Physiological and pathological consequences of the interactions of the p53 tumor suppressor with the glucocorticoid, androgen, and estrogen receptors.

The p53 tumor suppressor plays a key role in protection from the effects of different physiological stresses (DNA damage, hypoxia, transcriptional defects, etc.), and loss of its activity has dire consequences, such as cancer. Its activity is finely tuned through interactions with other important regulatory circuits in the cell. Recently, striking evidence has emerged for crosstalk with another class of important regulators, the steroid hormone receptors, and in particular the glucocorticoid (GR), androgen (AR), and estrogen (ER) receptors.
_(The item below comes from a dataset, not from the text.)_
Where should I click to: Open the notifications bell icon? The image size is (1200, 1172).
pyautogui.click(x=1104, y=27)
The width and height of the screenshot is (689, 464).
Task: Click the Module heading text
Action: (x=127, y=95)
These receptors are important in maintaining homeostasis in response to internal and external stresses (GR) and in the development, growth, and maintenance of the male and female reproductive systems (AR and ER, respectively). We review how p53 interacts closely with these receptors, to the extent that they share the same E3 ubiquitin ligase, the MDM2 oncoprotein. We discuss the different physiological contexts in which such interactions occur, and also how these interactions have been undermined in various pathological situations. We will describe future areas for research, with special emphasis on GR, and how certain common features, such as cytoplasmic anchoring of p53 by the receptors, may become targets for the development of therapeutic interventions. Given the importance of GR in inflammation, erythropoiesis, and autoimmune diseases, and the importance of AR and ER in prostate and breast cancer (respectively), the studies on p53 interactions with the steroid receptors will be an important domain in the near future.